WHAT YOU NEED TO DO:
Exactly the lines from the one containing "Given: Click PLAY ALL on the playlist" through the end of the data, and nothing more, should be retyped; pictures stay out.

%%

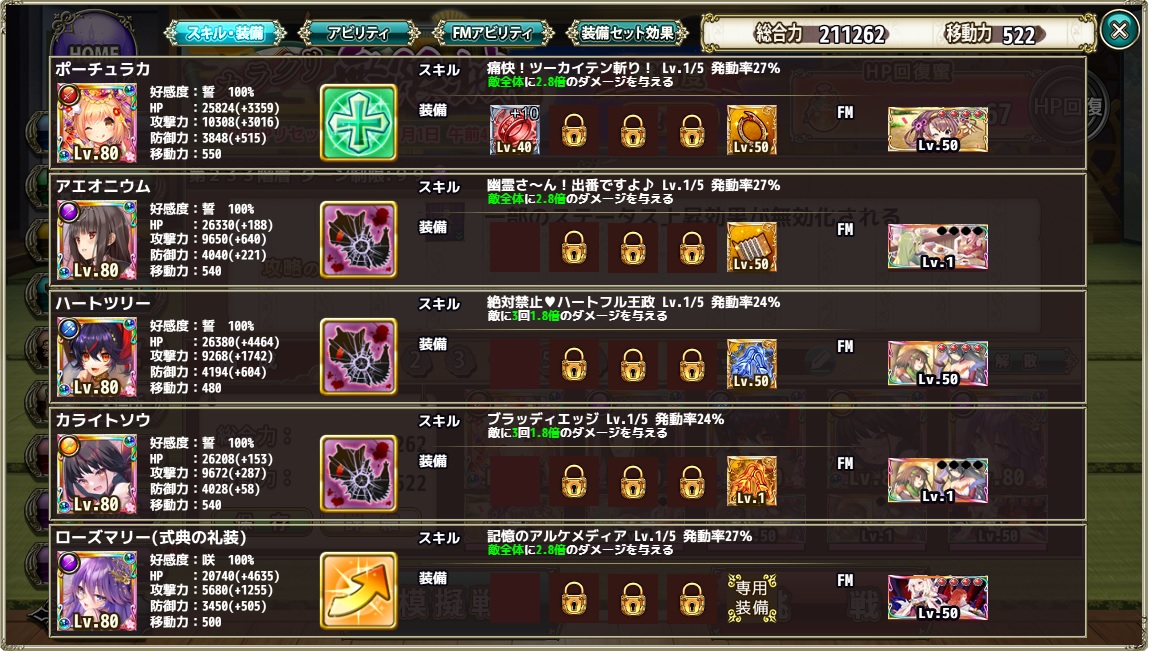Screen dimensions: 1149x651
Task: Click カライトソウ's FM card Lv.1
Action: coord(938,481)
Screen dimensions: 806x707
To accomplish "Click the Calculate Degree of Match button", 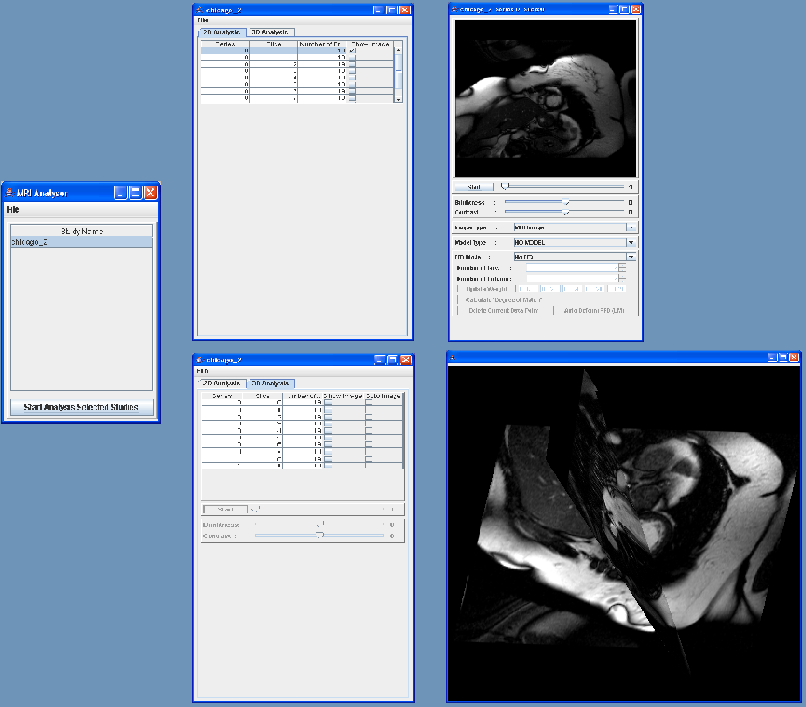I will [x=504, y=299].
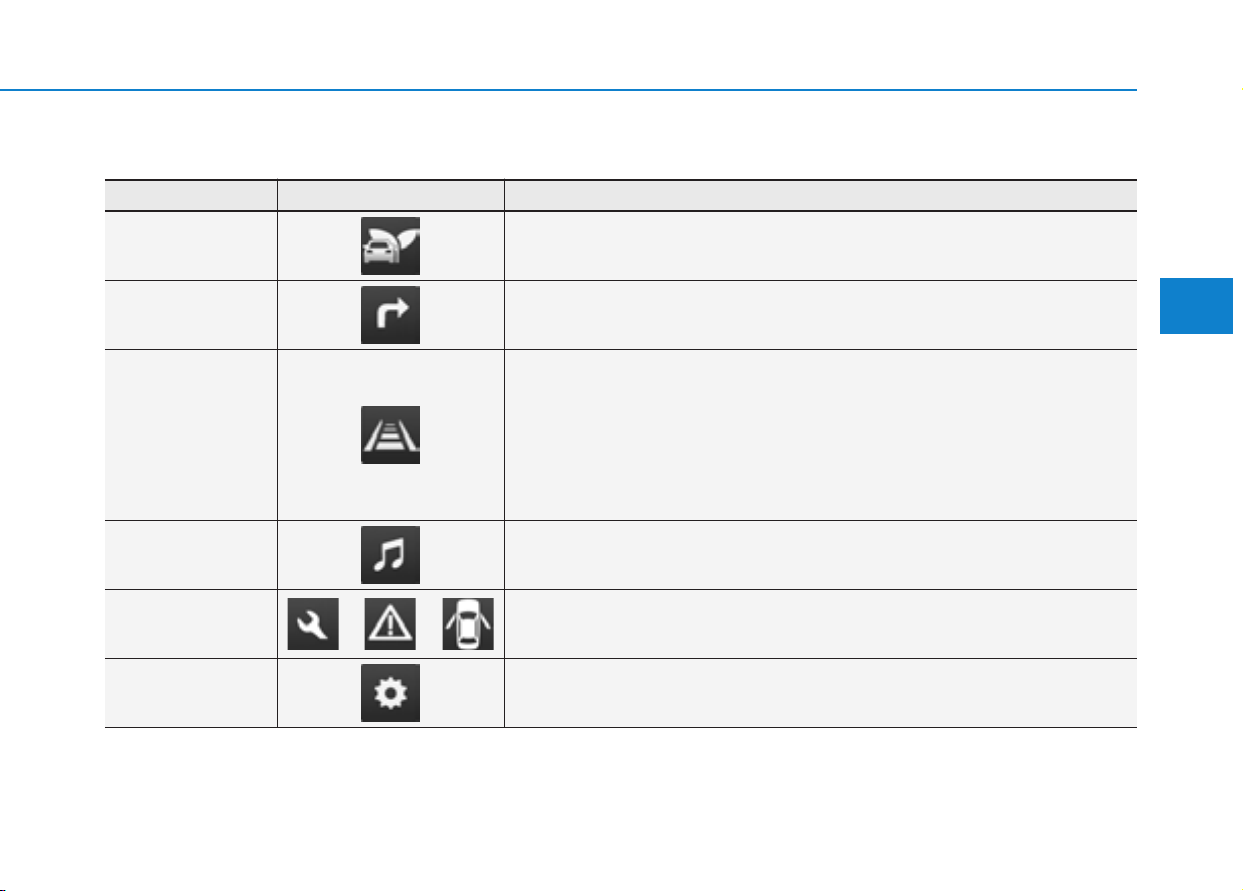Viewport: 1243px width, 891px height.
Task: Click the name cell left of the lane icon
Action: point(191,435)
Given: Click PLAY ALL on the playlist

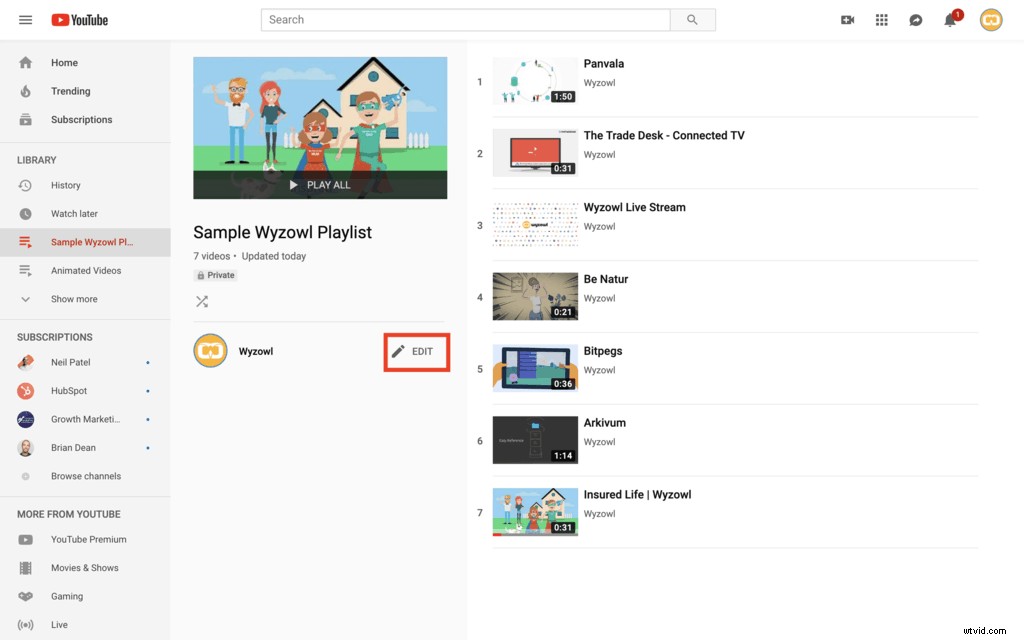Looking at the screenshot, I should 320,185.
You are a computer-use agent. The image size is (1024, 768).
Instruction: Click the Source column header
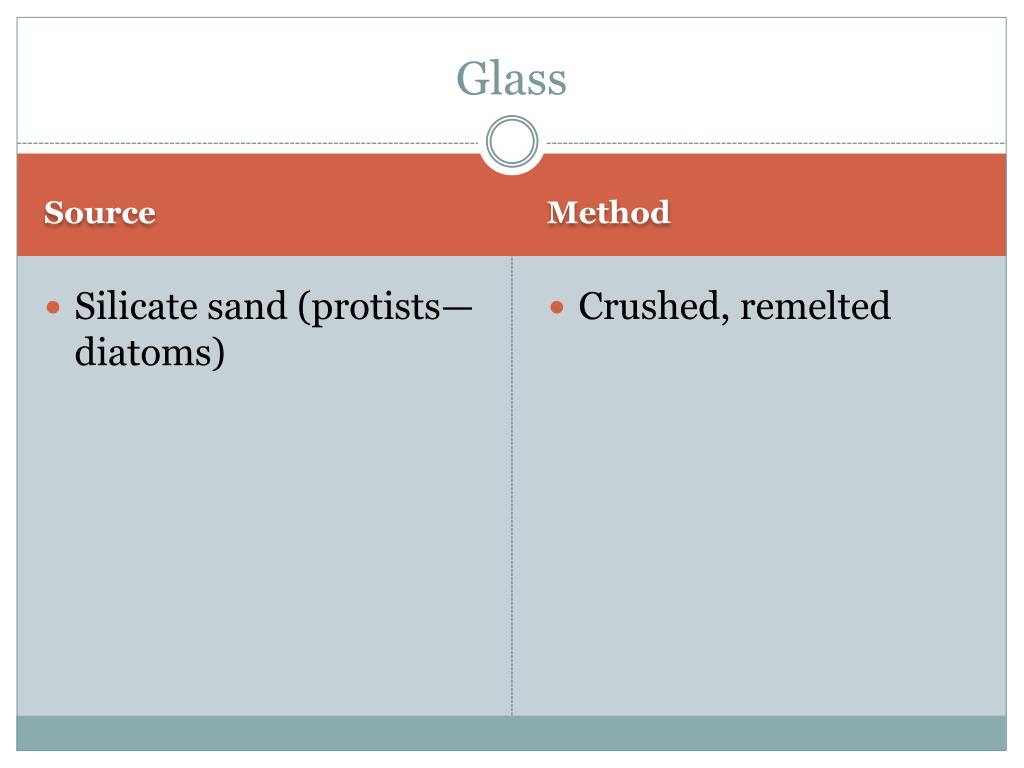click(x=100, y=213)
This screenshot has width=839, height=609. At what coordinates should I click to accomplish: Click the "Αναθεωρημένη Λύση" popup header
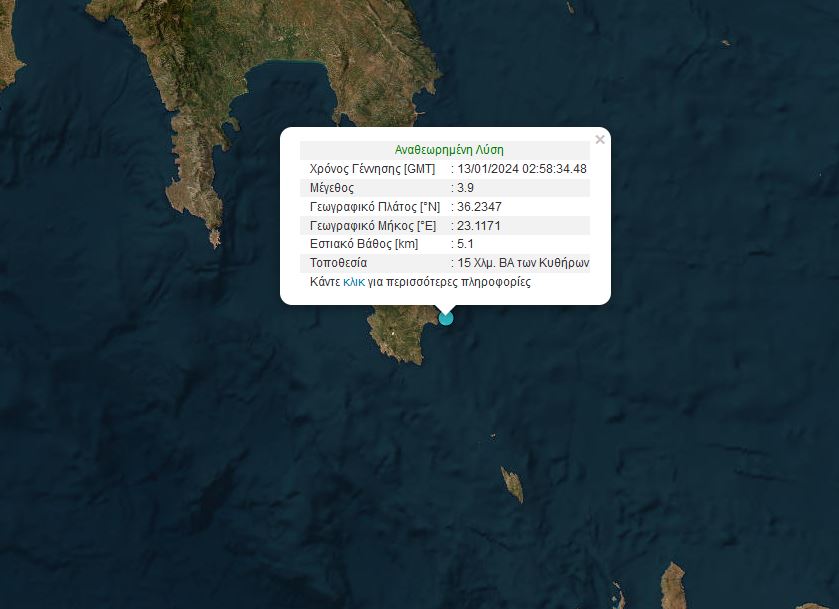click(x=449, y=150)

%%

RESULT OF THIS TASK:
Given: Click PLAY ALL on the playlist

Looking at the screenshot, I should 320,185.
You are a computer-use agent. The image size is (1024, 768).
Instruction: Click the Source column header
click(x=100, y=213)
This screenshot has width=839, height=609. At what coordinates should I click to accomplish: Click the "Αναθεωρημένη Λύση" popup header
click(x=449, y=150)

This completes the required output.